**ACTION ITEM**
Set down the full listing exactly, character for character.

**MATERIAL SHOWN**
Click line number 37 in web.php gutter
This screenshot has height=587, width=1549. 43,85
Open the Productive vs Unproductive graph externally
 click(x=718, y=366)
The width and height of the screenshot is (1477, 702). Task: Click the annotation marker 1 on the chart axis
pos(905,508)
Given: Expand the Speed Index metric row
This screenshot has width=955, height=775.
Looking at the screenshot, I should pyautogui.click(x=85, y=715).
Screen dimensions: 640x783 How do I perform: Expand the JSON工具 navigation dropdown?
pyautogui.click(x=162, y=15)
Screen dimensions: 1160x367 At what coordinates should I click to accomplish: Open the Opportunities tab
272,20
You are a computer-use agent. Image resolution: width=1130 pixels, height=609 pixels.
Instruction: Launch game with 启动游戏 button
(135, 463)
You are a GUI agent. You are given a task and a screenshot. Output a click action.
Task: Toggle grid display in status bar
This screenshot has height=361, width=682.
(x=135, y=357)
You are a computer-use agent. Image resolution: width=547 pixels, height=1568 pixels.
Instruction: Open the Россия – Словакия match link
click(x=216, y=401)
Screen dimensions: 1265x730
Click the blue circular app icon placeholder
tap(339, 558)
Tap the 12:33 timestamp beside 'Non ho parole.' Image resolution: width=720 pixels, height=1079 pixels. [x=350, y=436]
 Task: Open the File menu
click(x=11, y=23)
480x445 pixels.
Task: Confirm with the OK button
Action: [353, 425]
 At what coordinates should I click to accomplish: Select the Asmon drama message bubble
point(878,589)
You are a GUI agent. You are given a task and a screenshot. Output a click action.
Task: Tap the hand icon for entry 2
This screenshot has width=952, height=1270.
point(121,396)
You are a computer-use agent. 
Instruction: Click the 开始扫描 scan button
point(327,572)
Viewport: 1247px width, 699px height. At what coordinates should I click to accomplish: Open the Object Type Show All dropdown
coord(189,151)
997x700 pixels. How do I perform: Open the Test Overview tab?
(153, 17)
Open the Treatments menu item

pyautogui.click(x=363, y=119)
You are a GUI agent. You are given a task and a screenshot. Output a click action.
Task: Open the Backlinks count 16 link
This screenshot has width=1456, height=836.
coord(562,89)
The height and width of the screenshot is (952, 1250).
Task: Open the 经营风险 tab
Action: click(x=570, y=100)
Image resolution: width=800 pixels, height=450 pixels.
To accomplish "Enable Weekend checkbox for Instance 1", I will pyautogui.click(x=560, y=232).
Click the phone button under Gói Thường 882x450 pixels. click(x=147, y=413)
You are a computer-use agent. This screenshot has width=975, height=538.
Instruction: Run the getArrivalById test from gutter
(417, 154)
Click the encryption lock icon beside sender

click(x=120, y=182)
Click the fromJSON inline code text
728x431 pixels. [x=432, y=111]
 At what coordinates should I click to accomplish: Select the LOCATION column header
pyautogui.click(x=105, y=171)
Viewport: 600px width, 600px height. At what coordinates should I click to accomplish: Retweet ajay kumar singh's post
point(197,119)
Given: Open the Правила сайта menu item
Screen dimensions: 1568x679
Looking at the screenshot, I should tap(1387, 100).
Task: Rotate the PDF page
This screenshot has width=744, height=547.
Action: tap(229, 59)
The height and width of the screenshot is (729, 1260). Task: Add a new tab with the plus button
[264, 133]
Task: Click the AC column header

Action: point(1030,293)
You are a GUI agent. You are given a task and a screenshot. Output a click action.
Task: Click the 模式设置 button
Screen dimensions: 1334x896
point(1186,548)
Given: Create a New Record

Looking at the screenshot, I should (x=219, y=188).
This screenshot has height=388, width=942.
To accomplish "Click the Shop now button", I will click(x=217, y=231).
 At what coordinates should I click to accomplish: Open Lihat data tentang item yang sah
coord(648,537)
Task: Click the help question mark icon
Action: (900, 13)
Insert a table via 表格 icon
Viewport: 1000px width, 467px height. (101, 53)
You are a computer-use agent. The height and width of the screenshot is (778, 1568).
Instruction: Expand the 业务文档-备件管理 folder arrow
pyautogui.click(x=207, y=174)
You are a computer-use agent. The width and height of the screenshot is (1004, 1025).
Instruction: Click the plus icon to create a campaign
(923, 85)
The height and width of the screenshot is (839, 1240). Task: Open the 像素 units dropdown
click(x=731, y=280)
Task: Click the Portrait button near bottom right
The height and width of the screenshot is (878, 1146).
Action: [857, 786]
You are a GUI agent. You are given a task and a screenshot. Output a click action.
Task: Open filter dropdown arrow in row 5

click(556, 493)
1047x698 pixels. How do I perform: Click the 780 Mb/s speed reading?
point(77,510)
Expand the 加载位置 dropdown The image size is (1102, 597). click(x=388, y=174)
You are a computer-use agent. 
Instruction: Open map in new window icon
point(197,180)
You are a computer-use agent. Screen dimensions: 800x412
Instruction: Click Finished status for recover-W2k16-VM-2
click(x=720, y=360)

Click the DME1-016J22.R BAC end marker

**RESULT**
Click line number 37 in web.php gutter
This screenshot has height=587, width=1549. 43,85
Open the Productive vs Unproductive graph externally
 click(x=718, y=366)
The width and height of the screenshot is (1477, 702). Task: Click the annotation marker 1 on the chart axis
pos(905,508)
Given: Expand the Speed Index metric row
This screenshot has width=955, height=775.
Looking at the screenshot, I should pyautogui.click(x=85, y=715).
Screen dimensions: 640x783 How do I perform: Expand the JSON工具 navigation dropdown?
pyautogui.click(x=162, y=15)
Screen dimensions: 1160x367 At what coordinates should I click to accomplish: Open the Opportunities tab
272,20
You are a computer-use agent. Image resolution: width=1130 pixels, height=609 pixels.
Instruction: Launch game with 启动游戏 button
(135, 463)
You are a GUI agent. You are given a task and a screenshot. Output a click action.
Task: Toggle grid display in status bar
This screenshot has height=361, width=682.
(x=135, y=357)
You are a computer-use agent. Image resolution: width=547 pixels, height=1568 pixels.
Instruction: Open the Россия – Словакия match link
click(x=216, y=401)
Screen dimensions: 1265x730
Click the blue circular app icon placeholder
tap(339, 558)
Tap the 12:33 timestamp beside 'Non ho parole.' Image resolution: width=720 pixels, height=1079 pixels. [x=350, y=436]
 Task: Open the File menu
click(x=11, y=23)
480x445 pixels.
Task: Confirm with the OK button
Action: [353, 425]
 At what coordinates should I click to accomplish: Select the Asmon drama message bubble
point(878,589)
You are a GUI agent. You are given a task and a screenshot. Output a click action.
Task: Tap the hand icon for entry 2
This screenshot has width=952, height=1270.
point(121,396)
You are a computer-use agent. 
Instruction: Click the 开始扫描 scan button
point(327,572)
Viewport: 1247px width, 699px height. At what coordinates should I click to accomplish: Open the Object Type Show All dropdown
coord(189,151)
997x700 pixels. How do I perform: Open the Test Overview tab?
(153, 17)
Open the Treatments menu item

pyautogui.click(x=363, y=119)
You are a GUI agent. You are given a task and a screenshot. Output a click action.
Task: Open the Backlinks count 16 link
This screenshot has width=1456, height=836.
coord(562,89)
The height and width of the screenshot is (952, 1250).
Task: Open the 经营风险 tab
Action: click(x=570, y=100)
Image resolution: width=800 pixels, height=450 pixels.
To accomplish "Enable Weekend checkbox for Instance 1", I will pyautogui.click(x=560, y=232).
Click the phone button under Gói Thường 882x450 pixels. click(x=147, y=413)
You are a computer-use agent. This screenshot has width=975, height=538.
Instruction: Run the getArrivalById test from gutter
(417, 154)
Click the encryption lock icon beside sender

click(x=120, y=182)
Click the fromJSON inline code text
728x431 pixels. [x=432, y=111]
 At what coordinates should I click to accomplish: Select the LOCATION column header
pyautogui.click(x=105, y=171)
Viewport: 600px width, 600px height. At what coordinates should I click to accomplish: Retweet ajay kumar singh's post
point(197,119)
Given: Open the Правила сайта menu item
Screen dimensions: 1568x679
Looking at the screenshot, I should tap(1387, 100).
Task: Rotate the PDF page
This screenshot has width=744, height=547.
Action: tap(229, 59)
The height and width of the screenshot is (729, 1260). Task: Add a new tab with the plus button
[264, 133]
Task: Click the AC column header

Action: point(1030,293)
You are a GUI agent. You are given a task and a screenshot. Output a click action.
Task: Click the 模式设置 button
Screen dimensions: 1334x896
point(1186,548)
Given: Create a New Record

Looking at the screenshot, I should (x=219, y=188).
This screenshot has height=388, width=942.
To accomplish "Click the Shop now button", I will click(x=217, y=231).
 At what coordinates should I click to accomplish: Open Lihat data tentang item yang sah
coord(648,537)
Task: Click the help question mark icon
Action: (900, 13)
Insert a table via 表格 icon
Viewport: 1000px width, 467px height. (101, 53)
You are a computer-use agent. The height and width of the screenshot is (778, 1568).
Instruction: Expand the 业务文档-备件管理 folder arrow
pyautogui.click(x=207, y=174)
You are a computer-use agent. The width and height of the screenshot is (1004, 1025).
Instruction: Click the plus icon to create a campaign
(923, 85)
The height and width of the screenshot is (839, 1240). Task: Open the 像素 units dropdown
click(x=731, y=280)
Task: Click the Portrait button near bottom right
The height and width of the screenshot is (878, 1146).
Action: [857, 786]
You are a GUI agent. You are given a task and a screenshot. Output a click action.
Task: Open filter dropdown arrow in row 5

click(556, 493)
1047x698 pixels. How do I perform: Click the 780 Mb/s speed reading?
point(77,510)
Expand the 加载位置 dropdown The image size is (1102, 597). click(x=388, y=174)
You are a computer-use agent. 
Instruction: Open map in new window icon
point(197,180)
You are a computer-use agent. Screen dimensions: 800x412
Instruction: Click Finished status for recover-W2k16-VM-2
click(x=720, y=360)

Click the DME1-016J22.R BAC end marker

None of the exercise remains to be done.